Studies on Xanthium and many other plants have shown that leaves are the organs of photoreception. Even if a single leaf (or even leaf) is given the required SD and long-night period in Xanthium (with all other parts in LD-conditions), it leads to flower initiation in the whole plant. Defoliated plants do not show any flowering response. Generally, young, fully expanded leaves are most sensitive and leaves still in bud are not effective. This indicates that whatever the flowering stimulus is, it should move from leaves to floral primordia, before flowering occurs. This stimulus seems to be hormonal in nature.
In xanthium grafting of photo induced leaf from one plant to another plant, which is in non-inductive conditions, promotes flowering on the receptor plant. The effect is found to be more pronounced if the receptor plant is defoliated before grafting the photo induced leaf.
Importance of Dark Period
A more important basic discovery about photoperiodism was the significance of the dark period in photoperiodic response, as demonstrated by Hamner and Bonner in 1938. They showed that Xanthium (SDP) could be kept from flowering even though one correct photo inductive cycle was given, by interrupting the dark period by a brief light period (light break). Breaking up the light period with a brief period of darkness had no effect. Thus a continuous, long, dark period is essential for flowering in short-day plants such as Xanthium. Plant physiologists now feel that the so-called SD-plants should be called long-night plants (LNP). They also found that in Hyoscyamus (LDP), the shortness of the dark period was equally important, thus necessitating its being called a short-night plant (SNP). However, the old terminology still continues.

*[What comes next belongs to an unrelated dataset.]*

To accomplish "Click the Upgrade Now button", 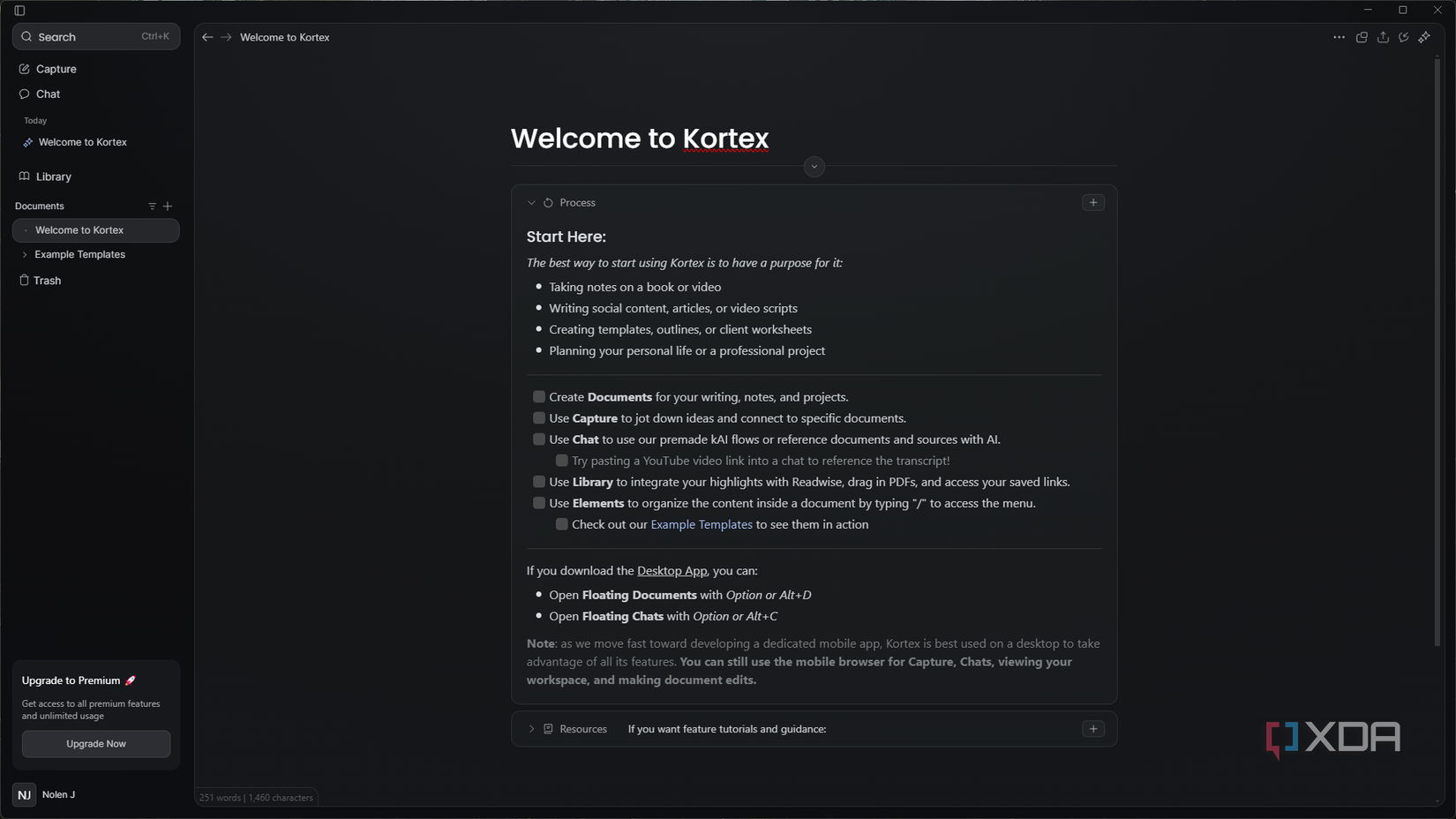I will 96,744.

Phototropism and Geotropism
Quality of LightScientists in the early 1950 showed that Xanthium failed to flower if the long night of its photoinductive cycle was broken by a brief flash of light (light break). They noticed that a red-light break caused maximum inhibition in flowering of these plants. Far-red radiation when used alone had no inhibiting effect. It was soon realised that far-red radiation could reverse the light break effect of red light. However, if alternate red and far-red light breaks were given in the dark phase of a photo inductive cycle of a SDP, it was the last treatment which determined flowering response. We have already seen the effects of such red-far-red treatment on seed germination. From these results it is clear that the phytochromes are involved in the initiation of flowering response also.

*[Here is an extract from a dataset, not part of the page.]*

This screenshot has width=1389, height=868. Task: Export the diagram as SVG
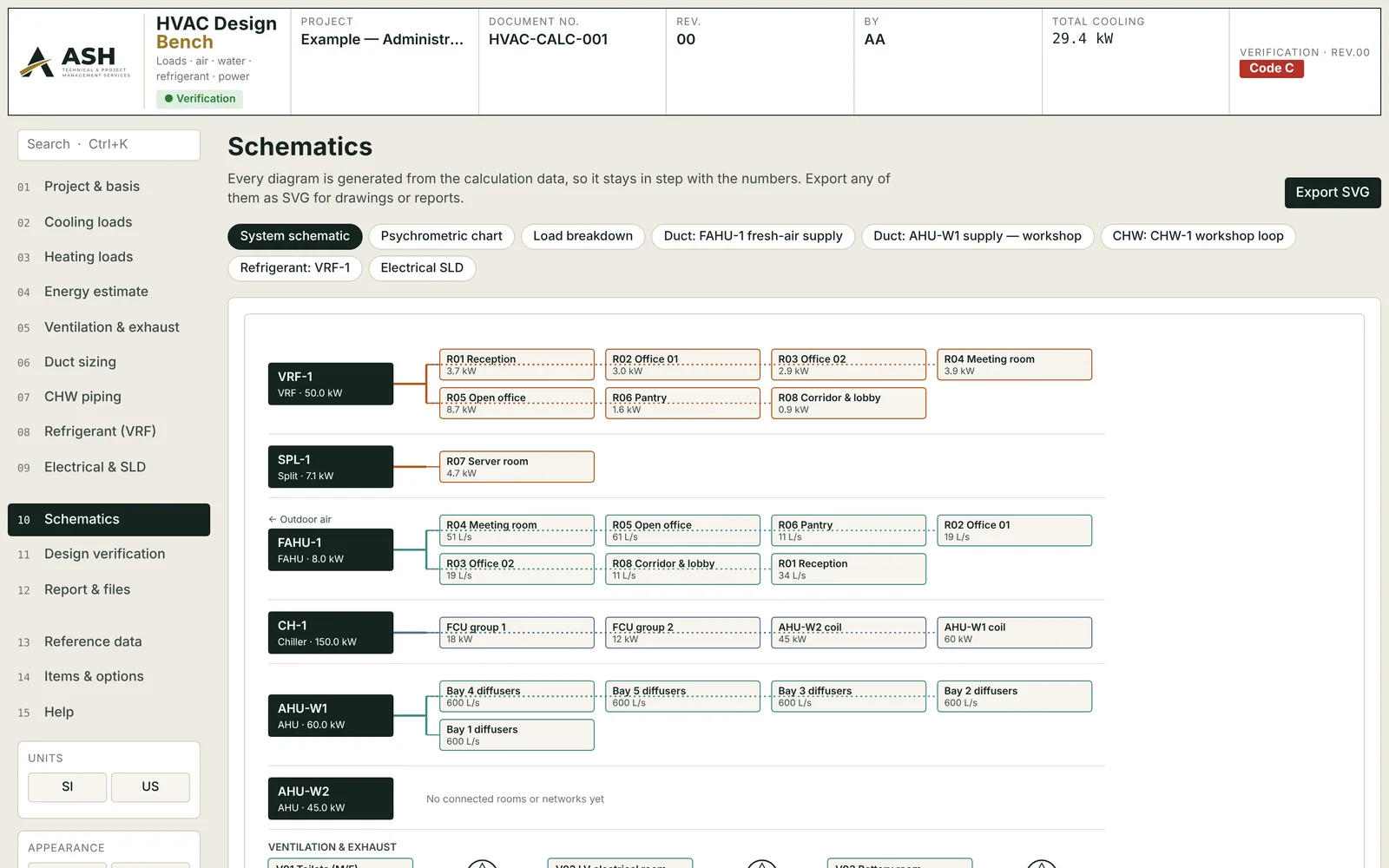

There is ample evidence to indicate that the photoperiodic behaviour of plants is based on the interaction of night length with a specific internal timer or biological clock. There is some sort of an internal mechanism within the cells of eukaryotes which enables them to measure the time (light and dark phase of the day). Their activities show a 24 hour rhythm or circadian rhythm. In plant systems, two phases of such endogenous rhythms have been suggested: a photopil phase in which light promotes plant processes including flowering, and a skotophile phase, during which light inhibits flowering and other processes. According to scientists these two phases alternate and the degree to which each of these phases overlap any particular set of light and dark periods to which the plants is exposed, greatly influences photoperiodism.

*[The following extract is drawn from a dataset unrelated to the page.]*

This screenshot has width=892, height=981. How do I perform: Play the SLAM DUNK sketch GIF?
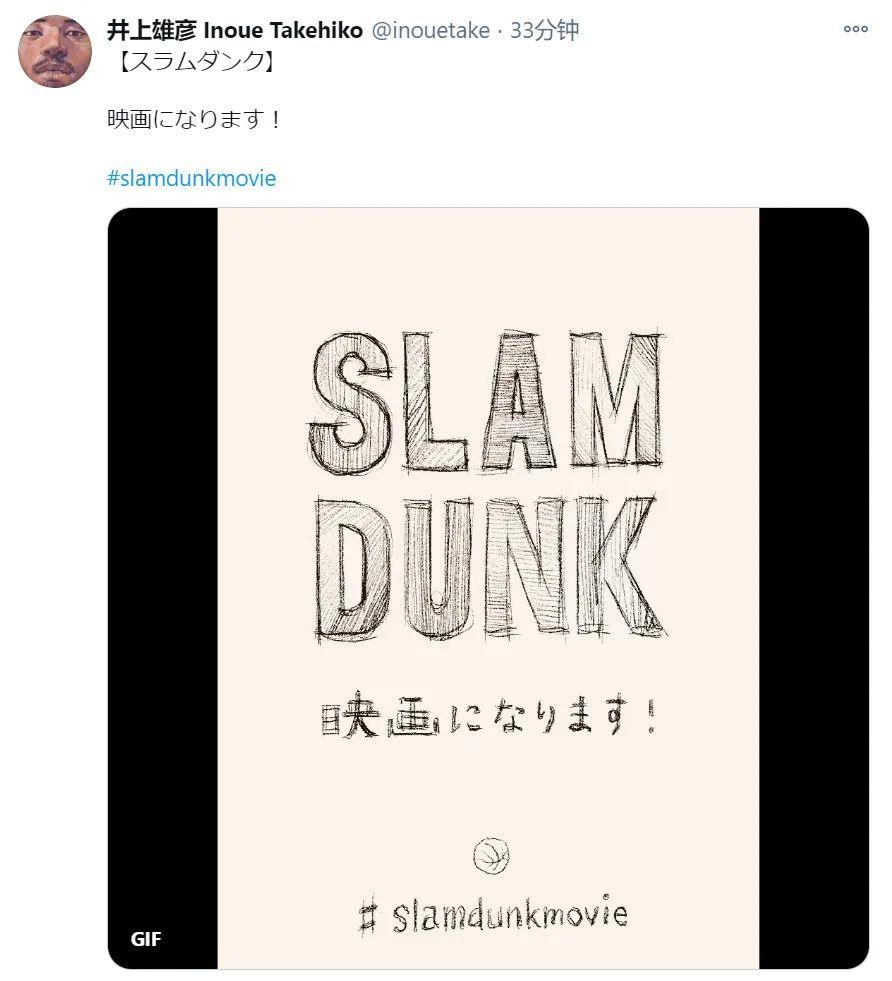point(488,589)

It has been suggested that the photoperiodic response such as flowering in plants is mediated by a specific hormone called florigen. However, this hormone has not been identified or isolated so far, although many attempts have been made in that direction.
In addition to the hypothetical florigen, several plant hormones have been noticed to have some influence on flowering. Synthetic auxins such as naphthalene acetic acid (NAA) are known to induce flowering in pineapple. Abscisic acid (ABA) also induces flowering in SDPs such as currants, Japanese morning glory and pigweed under long days, but ABA inhibits the flowering of spinach (LDP) under long days. Gibberellins induce flowering in many LDPs under SD-conditions but they have no effect on flowering of SDPs. Thus, it may not be possible to consider any one of these hormones as florigen, and therefore the hormonal factor in the induction of the photoperiodic response remains still elusive.